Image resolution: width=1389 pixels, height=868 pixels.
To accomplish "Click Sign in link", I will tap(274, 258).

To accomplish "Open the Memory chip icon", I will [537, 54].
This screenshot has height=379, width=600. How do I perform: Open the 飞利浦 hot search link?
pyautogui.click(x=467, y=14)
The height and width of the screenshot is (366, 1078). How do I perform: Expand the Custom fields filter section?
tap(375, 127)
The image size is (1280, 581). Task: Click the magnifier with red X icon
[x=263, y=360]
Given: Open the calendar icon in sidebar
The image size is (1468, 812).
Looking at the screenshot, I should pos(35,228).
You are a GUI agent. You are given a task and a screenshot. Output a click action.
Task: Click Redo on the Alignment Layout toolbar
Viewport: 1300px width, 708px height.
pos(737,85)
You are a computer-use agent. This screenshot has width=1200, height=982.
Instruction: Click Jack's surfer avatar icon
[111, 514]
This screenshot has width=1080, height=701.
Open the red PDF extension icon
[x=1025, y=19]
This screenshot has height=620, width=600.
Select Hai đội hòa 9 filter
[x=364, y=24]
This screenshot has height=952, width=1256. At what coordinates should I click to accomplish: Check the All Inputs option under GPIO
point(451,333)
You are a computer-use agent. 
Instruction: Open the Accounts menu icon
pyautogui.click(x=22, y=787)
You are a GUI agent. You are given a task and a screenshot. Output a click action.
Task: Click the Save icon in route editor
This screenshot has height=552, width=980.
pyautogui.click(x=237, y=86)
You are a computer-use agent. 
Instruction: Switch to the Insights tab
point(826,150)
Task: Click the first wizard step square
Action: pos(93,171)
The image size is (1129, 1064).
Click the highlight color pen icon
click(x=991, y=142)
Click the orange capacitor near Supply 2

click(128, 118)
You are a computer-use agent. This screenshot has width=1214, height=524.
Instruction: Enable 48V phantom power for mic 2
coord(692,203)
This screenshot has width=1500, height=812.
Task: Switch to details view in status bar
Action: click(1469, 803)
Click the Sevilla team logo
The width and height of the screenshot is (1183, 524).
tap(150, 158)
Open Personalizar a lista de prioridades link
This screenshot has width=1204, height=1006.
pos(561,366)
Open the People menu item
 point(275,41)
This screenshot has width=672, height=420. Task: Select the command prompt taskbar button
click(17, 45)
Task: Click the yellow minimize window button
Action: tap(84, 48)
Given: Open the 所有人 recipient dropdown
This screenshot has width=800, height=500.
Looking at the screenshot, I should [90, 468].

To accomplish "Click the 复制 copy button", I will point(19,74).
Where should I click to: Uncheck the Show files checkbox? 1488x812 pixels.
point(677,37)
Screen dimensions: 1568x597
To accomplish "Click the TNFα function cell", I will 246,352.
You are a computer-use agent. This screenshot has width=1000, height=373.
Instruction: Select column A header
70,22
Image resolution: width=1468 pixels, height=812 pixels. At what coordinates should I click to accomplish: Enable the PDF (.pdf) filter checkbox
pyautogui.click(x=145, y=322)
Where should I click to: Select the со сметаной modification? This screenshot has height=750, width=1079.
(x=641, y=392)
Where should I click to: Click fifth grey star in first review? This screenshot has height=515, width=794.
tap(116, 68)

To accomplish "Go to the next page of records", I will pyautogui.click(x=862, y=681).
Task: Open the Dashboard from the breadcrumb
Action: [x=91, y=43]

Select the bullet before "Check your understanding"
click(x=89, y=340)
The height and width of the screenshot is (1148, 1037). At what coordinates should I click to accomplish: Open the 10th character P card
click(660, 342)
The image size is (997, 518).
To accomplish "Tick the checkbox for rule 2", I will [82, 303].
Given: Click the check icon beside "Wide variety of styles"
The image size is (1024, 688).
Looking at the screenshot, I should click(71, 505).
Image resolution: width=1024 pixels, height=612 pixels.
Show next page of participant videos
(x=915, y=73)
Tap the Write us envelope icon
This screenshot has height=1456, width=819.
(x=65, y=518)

• **Stated exercise**
Rewrite all the records above, putting "desktop agent" in place of every "computer-use agent" and leaving everything else unchanged.

• **Finished task**
Image resolution: width=1389 pixels, height=868 pixels.
To accomplish "Click Sign in link", I will tap(274, 258).

To accomplish "Open the Memory chip icon", I will [537, 54].
This screenshot has height=379, width=600. How do I perform: Open the 飞利浦 hot search link?
pyautogui.click(x=467, y=14)
The height and width of the screenshot is (366, 1078). How do I perform: Expand the Custom fields filter section?
tap(375, 127)
The image size is (1280, 581). Task: Click the magnifier with red X icon
[x=263, y=360]
Given: Open the calendar icon in sidebar
The image size is (1468, 812).
Looking at the screenshot, I should pos(35,228).
You are a GUI agent. You are given a task and a screenshot. Output a click action.
Task: Click Redo on the Alignment Layout toolbar
Viewport: 1300px width, 708px height.
pos(737,85)
You are a desktop agent. This screenshot has width=1200, height=982.
Instruction: Click Jack's surfer avatar icon
[111, 514]
This screenshot has width=1080, height=701.
Open the red PDF extension icon
[x=1025, y=19]
This screenshot has height=620, width=600.
Select Hai đội hòa 9 filter
[x=364, y=24]
This screenshot has height=952, width=1256. At what coordinates should I click to accomplish: Check the All Inputs option under GPIO
point(451,333)
You are a desktop agent. 
Instruction: Open the Accounts menu icon
pyautogui.click(x=22, y=787)
You are a GUI agent. You are given a task and a screenshot. Output a click action.
Task: Click the Save icon in route editor
This screenshot has height=552, width=980.
pyautogui.click(x=237, y=86)
You are a desktop agent. 
Instruction: Switch to the Insights tab
point(826,150)
Task: Click the first wizard step square
Action: pos(93,171)
The image size is (1129, 1064).
Click the highlight color pen icon
click(x=991, y=142)
Click the orange capacitor near Supply 2

click(128, 118)
You are a desktop agent. This screenshot has width=1214, height=524.
Instruction: Enable 48V phantom power for mic 2
coord(692,203)
This screenshot has width=1500, height=812.
Task: Switch to details view in status bar
Action: click(1469, 803)
Click the Sevilla team logo
The width and height of the screenshot is (1183, 524).
tap(150, 158)
Open Personalizar a lista de prioridades link
This screenshot has width=1204, height=1006.
pos(561,366)
Open the People menu item
 point(275,41)
This screenshot has width=672, height=420. Task: Select the command prompt taskbar button
click(17, 45)
Task: Click the yellow minimize window button
Action: tap(84, 48)
Given: Open the 所有人 recipient dropdown
This screenshot has width=800, height=500.
Looking at the screenshot, I should [90, 468].

To accomplish "Click the 复制 copy button", I will point(19,74).
Where should I click to: Uncheck the Show files checkbox? 1488x812 pixels.
point(677,37)
Screen dimensions: 1568x597
To accomplish "Click the TNFα function cell", I will 246,352.
You are a desktop agent. This screenshot has width=1000, height=373.
Instruction: Select column A header
70,22
Image resolution: width=1468 pixels, height=812 pixels. At what coordinates should I click to accomplish: Enable the PDF (.pdf) filter checkbox
pyautogui.click(x=145, y=322)
Where should I click to: Select the со сметаной modification? This screenshot has height=750, width=1079.
(x=641, y=392)
Where should I click to: Click fifth grey star in first review? This screenshot has height=515, width=794.
tap(116, 68)

To accomplish "Go to the next page of records", I will pyautogui.click(x=862, y=681).
Task: Open the Dashboard from the breadcrumb
Action: [x=91, y=43]

Select the bullet before "Check your understanding"
click(x=89, y=340)
The height and width of the screenshot is (1148, 1037). At what coordinates should I click to accomplish: Open the 10th character P card
click(660, 342)
The image size is (997, 518).
To accomplish "Tick the checkbox for rule 2", I will [82, 303].
Given: Click the check icon beside "Wide variety of styles"
The image size is (1024, 688).
Looking at the screenshot, I should click(71, 505).
Image resolution: width=1024 pixels, height=612 pixels.
Show next page of participant videos
(x=915, y=73)
Tap the Write us envelope icon
This screenshot has height=1456, width=819.
(x=65, y=518)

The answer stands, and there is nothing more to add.